At "Jesus gave a loud cry and breathed his last," we all kneel for a short time, as per the instructions in our little booklet we've been given. I'm disappointed though that the short time is so short. It all has been so moving and upsetting. A little quiet prayer time would be nice, but I'm just getting started when everybody heaves back up. Ah well. Later.
Then Joseph of Arimathea bravely gets the Lord taken down and buried. And the women watch over the tomb.
And welcome to Holy Week, folks.
1 Comments:
This was a beautiful post, Ed. I can honestly say that I've learned more from your writings about the Catholic faith than I ever learned in CCD. Maybe you should teach Sunday School to the kids.
I understand your feelings of guilt about the fact that you'd renounce your faith if challenged with imprisonment or death.

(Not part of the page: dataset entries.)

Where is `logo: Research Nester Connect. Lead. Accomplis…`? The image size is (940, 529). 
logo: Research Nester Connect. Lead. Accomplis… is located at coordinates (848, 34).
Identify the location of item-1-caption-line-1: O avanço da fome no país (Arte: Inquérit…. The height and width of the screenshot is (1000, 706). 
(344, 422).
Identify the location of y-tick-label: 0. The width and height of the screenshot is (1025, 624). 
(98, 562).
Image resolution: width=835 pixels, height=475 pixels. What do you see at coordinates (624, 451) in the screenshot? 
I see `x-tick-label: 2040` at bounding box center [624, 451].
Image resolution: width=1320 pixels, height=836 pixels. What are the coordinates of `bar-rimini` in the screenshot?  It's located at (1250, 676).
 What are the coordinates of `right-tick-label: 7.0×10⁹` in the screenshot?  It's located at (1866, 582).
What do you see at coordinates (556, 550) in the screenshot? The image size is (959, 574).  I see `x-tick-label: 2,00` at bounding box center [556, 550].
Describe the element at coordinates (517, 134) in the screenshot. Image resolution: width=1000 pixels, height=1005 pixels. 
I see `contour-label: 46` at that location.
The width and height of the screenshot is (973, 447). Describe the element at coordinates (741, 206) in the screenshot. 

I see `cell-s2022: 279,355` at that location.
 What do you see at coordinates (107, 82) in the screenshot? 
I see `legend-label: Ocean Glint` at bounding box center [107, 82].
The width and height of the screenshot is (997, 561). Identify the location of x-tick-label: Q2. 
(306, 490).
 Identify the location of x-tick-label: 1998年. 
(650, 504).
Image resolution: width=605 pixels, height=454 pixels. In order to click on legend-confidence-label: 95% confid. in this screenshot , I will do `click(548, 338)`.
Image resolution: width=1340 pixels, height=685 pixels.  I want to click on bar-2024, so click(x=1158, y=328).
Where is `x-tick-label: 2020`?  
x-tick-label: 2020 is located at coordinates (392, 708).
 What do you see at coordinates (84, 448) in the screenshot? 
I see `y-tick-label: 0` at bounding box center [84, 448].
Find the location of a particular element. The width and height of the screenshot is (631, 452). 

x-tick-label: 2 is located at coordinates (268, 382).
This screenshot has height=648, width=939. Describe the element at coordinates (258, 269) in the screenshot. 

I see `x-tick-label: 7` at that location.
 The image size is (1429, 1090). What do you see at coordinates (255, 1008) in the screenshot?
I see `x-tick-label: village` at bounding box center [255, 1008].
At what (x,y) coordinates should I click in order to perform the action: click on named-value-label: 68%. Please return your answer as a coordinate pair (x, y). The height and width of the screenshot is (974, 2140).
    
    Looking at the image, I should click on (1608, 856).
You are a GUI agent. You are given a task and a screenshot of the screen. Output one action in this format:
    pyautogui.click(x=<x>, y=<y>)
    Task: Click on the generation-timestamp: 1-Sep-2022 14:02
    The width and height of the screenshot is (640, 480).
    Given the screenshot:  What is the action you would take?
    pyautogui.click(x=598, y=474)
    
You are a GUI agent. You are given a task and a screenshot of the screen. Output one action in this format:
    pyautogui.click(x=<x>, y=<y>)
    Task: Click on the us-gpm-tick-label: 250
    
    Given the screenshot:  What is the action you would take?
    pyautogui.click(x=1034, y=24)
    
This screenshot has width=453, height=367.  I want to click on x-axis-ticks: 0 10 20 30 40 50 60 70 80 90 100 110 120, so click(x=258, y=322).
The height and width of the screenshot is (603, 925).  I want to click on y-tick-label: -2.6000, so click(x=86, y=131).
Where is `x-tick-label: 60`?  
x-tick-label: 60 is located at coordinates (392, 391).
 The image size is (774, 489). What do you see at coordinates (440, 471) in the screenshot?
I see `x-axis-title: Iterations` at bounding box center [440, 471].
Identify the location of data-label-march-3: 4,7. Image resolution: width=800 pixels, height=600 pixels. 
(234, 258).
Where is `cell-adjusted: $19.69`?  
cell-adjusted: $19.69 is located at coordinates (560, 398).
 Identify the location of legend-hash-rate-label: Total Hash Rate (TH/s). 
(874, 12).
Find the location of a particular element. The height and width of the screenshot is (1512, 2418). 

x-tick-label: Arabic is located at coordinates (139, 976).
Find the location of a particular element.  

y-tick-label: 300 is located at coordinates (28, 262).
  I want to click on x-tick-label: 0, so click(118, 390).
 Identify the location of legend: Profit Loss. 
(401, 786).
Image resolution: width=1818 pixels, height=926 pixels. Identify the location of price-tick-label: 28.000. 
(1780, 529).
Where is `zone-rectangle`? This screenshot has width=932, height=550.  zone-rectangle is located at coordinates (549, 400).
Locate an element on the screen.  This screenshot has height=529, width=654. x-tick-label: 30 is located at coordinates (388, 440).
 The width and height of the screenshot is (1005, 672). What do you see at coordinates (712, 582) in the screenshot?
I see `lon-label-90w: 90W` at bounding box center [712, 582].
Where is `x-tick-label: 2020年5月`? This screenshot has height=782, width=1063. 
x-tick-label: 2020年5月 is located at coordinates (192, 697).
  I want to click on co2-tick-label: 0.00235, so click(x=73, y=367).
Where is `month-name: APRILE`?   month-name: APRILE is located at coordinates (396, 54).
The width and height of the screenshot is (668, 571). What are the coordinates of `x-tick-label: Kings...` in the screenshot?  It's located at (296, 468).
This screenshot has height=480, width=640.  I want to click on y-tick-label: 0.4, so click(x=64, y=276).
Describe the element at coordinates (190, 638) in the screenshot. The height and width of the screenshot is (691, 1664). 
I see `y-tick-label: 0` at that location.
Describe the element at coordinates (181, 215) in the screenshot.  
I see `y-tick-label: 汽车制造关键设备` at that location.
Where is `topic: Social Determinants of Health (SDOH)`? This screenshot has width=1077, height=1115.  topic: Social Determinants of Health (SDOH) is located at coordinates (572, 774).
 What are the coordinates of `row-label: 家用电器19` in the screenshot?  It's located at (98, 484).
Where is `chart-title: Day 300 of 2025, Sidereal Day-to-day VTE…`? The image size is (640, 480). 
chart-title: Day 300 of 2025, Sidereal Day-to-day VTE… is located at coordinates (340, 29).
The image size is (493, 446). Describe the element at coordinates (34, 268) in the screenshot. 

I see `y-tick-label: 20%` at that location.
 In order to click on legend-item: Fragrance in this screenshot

You're human. We can't all be Joan of Arc. It's a very romantic notion to stay idelogically pure while being burnt at the stake, but it's certainly not for me. I think there's something to the thought of living to fight another day. After all, isn't that what the young hostage from the Christian Science Monitor did recently in Iraq? She told her captors exactly what they wanted to hear, then, when she got to safety, she promptly renounced all of it.
My mother belonged to the church of the Nazarene and when I interviewed her back in 1996 for an oral history project, she told me that she and her minister, Rev. Morrow, used to have discussions about some of the passages in the Bible. She said, "And I remember one I'm still debating today with my husband -- the phrase in the Bible that says, 'It's easier for a camel to go through the eye of a needle than for a rich man to get into Heaven.' The minister explained to me that this [was about] a gateway, or an entrance to one of the cities, in and around Jerusalem. They spoke in parables. They did not mean for a camel to actually try to go through the eye of a sewing needle."
And now for my Easter joke. At this time of year, when my Catholic friends are talking about what they have given up for Lent, I tell them that I've given up Catholicism. Always gets a laugh. Consider it one more Cainite heresy.